Reproduce the lines below as a numbered list, starting at the first line and ending at the line containing "Update IRAS to Avoid Penalties (170, 449)", with both of those lines included. Omit any blank lines.
[Begin PROVIDED RECORDS]
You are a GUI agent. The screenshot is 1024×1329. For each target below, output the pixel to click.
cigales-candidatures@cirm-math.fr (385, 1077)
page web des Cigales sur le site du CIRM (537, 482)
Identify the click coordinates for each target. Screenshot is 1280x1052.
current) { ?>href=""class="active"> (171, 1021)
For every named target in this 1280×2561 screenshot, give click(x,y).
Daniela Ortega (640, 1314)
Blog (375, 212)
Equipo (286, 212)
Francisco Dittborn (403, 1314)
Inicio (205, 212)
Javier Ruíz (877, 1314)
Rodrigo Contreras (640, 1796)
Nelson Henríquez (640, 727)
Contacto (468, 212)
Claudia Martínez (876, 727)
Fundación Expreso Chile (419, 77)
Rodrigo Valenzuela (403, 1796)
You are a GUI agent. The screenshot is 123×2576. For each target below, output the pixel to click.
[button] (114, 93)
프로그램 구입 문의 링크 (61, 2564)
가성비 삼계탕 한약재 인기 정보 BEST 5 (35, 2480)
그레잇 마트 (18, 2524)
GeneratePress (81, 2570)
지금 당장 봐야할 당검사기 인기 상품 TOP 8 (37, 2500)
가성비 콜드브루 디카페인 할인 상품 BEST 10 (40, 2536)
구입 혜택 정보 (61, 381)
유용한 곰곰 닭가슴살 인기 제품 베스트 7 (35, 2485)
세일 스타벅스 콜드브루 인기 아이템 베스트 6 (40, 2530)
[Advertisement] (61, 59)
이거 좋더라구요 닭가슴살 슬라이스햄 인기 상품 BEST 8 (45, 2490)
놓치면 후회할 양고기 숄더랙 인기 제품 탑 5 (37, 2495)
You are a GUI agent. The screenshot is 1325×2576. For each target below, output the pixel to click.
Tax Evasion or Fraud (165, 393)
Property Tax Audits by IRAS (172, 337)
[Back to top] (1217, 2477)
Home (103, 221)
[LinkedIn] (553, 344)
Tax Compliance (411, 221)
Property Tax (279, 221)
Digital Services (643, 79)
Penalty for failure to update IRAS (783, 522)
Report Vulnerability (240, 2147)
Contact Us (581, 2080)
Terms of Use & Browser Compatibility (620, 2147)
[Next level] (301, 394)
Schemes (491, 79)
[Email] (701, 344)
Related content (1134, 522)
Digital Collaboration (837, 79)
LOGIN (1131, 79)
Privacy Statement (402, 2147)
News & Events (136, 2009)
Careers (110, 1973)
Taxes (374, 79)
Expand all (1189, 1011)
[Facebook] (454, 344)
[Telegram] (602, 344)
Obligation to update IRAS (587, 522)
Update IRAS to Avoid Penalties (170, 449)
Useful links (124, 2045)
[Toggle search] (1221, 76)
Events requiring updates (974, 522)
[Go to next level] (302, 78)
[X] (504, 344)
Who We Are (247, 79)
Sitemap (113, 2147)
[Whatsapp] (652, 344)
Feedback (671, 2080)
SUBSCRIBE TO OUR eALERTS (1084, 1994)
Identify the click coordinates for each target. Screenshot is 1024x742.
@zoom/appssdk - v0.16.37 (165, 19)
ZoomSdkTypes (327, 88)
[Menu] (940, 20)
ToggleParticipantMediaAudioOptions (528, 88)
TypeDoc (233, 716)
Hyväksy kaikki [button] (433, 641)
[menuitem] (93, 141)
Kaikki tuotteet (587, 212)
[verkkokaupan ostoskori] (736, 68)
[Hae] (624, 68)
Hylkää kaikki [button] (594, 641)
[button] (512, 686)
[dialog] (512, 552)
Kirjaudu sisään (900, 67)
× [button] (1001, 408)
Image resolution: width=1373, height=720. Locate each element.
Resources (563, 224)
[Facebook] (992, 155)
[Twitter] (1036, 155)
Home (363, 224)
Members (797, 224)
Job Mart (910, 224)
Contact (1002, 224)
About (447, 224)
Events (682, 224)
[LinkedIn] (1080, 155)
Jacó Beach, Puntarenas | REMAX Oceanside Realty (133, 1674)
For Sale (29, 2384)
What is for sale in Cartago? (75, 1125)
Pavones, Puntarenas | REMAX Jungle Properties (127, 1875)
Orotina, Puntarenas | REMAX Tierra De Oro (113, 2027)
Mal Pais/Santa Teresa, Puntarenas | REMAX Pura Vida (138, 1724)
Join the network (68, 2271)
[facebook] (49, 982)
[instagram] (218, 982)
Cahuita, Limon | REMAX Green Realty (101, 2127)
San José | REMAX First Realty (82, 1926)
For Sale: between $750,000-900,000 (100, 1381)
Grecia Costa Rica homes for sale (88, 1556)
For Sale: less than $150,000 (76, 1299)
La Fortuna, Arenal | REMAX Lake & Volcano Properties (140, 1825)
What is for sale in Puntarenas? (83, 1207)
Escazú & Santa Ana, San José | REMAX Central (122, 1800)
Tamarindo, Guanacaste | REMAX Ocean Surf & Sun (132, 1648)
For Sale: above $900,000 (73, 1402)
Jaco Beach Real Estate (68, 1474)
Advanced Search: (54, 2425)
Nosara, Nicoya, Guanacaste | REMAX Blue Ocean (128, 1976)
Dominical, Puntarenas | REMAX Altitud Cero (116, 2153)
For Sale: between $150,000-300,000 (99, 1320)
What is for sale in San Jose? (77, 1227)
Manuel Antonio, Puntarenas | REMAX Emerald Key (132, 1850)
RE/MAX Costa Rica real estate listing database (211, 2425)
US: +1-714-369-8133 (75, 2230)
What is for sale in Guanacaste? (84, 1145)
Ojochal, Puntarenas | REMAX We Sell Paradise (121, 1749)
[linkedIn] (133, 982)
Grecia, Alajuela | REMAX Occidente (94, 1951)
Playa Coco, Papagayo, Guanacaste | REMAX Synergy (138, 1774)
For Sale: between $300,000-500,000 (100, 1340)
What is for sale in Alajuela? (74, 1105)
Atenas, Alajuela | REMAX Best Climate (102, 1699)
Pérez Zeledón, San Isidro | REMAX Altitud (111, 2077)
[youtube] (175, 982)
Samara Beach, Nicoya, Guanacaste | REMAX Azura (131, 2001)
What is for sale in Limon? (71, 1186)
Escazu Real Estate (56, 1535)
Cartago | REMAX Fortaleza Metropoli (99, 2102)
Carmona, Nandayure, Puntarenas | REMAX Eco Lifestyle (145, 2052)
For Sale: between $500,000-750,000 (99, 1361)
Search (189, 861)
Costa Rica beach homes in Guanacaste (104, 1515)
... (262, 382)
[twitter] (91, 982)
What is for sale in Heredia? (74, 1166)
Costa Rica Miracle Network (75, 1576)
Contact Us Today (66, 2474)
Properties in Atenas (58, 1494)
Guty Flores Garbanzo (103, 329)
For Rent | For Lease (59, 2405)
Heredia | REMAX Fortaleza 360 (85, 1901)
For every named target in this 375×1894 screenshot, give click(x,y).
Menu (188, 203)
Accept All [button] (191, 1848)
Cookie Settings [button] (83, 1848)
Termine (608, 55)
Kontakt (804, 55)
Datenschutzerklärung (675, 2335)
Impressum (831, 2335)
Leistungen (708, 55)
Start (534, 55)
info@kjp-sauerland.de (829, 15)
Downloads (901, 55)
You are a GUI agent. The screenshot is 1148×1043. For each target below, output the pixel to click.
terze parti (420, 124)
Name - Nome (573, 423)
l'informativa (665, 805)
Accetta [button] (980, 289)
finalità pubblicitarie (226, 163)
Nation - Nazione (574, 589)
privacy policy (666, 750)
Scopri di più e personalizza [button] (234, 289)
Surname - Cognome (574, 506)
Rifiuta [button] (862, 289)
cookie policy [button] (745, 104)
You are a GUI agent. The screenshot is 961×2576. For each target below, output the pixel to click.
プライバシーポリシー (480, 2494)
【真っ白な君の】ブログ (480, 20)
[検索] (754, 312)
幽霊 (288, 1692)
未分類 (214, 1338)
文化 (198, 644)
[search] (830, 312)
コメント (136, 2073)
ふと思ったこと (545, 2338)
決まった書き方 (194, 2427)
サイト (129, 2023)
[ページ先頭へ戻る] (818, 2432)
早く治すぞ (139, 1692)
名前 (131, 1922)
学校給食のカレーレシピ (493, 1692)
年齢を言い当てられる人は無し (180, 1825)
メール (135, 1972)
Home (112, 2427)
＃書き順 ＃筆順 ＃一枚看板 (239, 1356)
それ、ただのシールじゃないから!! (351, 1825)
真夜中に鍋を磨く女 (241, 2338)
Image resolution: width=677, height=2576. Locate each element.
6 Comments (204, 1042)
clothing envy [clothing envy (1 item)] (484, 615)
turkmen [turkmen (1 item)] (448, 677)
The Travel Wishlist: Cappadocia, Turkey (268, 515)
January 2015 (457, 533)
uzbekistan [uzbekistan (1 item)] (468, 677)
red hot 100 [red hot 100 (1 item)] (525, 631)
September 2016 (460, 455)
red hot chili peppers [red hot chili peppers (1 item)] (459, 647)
[End PROVIDED RECORDS]
▶ ANSWER BELOW
1. You are a GUI agent. The screenshot is 1024×1329. For each target below, output the pixel to click.
2. cigales-candidatures@cirm-math.fr (385, 1077)
3. page web des Cigales sur le site du CIRM (537, 482)
4. Identify the click coordinates for each target. Screenshot is 1280x1052.
5. current) { ?>href=""class="active"> (171, 1021)
6. For every named target in this 1280×2561 screenshot, give click(x,y).
7. Daniela Ortega (640, 1314)
8. Blog (375, 212)
9. Equipo (286, 212)
10. Francisco Dittborn (403, 1314)
11. Inicio (205, 212)
12. Javier Ruíz (877, 1314)
13. Rodrigo Contreras (640, 1796)
14. Nelson Henríquez (640, 727)
15. Contacto (468, 212)
16. Claudia Martínez (876, 727)
17. Fundación Expreso Chile (419, 77)
18. Rodrigo Valenzuela (403, 1796)
19. You are a GUI agent. The screenshot is 123×2576. For each target below, output the pixel to click.
20. [button] (114, 93)
21. 프로그램 구입 문의 링크 (61, 2564)
22. 가성비 삼계탕 한약재 인기 정보 BEST 5 (35, 2480)
23. 그레잇 마트 (18, 2524)
24. GeneratePress (81, 2570)
25. 지금 당장 봐야할 당검사기 인기 상품 TOP 8 (37, 2500)
26. 가성비 콜드브루 디카페인 할인 상품 BEST 10 (40, 2536)
27. 구입 혜택 정보 (61, 381)
28. 유용한 곰곰 닭가슴살 인기 제품 베스트 7 (35, 2485)
29. 세일 스타벅스 콜드브루 인기 아이템 베스트 6 (40, 2530)
30. [Advertisement] (61, 59)
31. 이거 좋더라구요 닭가슴살 슬라이스햄 인기 상품 BEST 8 (45, 2490)
32. 놓치면 후회할 양고기 숄더랙 인기 제품 탑 5 (37, 2495)
33. You are a GUI agent. The screenshot is 1325×2576. For each target below, output the pixel to click.
34. Tax Evasion or Fraud (165, 393)
35. Property Tax Audits by IRAS (172, 337)
36. [Back to top] (1217, 2477)
37. Home (103, 221)
38. [LinkedIn] (553, 344)
39. Tax Compliance (411, 221)
40. Property Tax (279, 221)
41. Digital Services (643, 79)
42. Penalty for failure to update IRAS (783, 522)
43. Report Vulnerability (240, 2147)
44. Contact Us (581, 2080)
45. Terms of Use & Browser Compatibility (620, 2147)
46. [Next level] (301, 394)
47. Schemes (491, 79)
48. [Email] (701, 344)
49. Related content (1134, 522)
50. Digital Collaboration (837, 79)
51. LOGIN (1131, 79)
52. Privacy Statement (402, 2147)
53. News & Events (136, 2009)
54. Careers (110, 1973)
55. Taxes (374, 79)
56. Expand all (1189, 1011)
57. [Facebook] (454, 344)
58. [Telegram] (602, 344)
59. Obligation to update IRAS (587, 522)
60. Update IRAS to Avoid Penalties (170, 449)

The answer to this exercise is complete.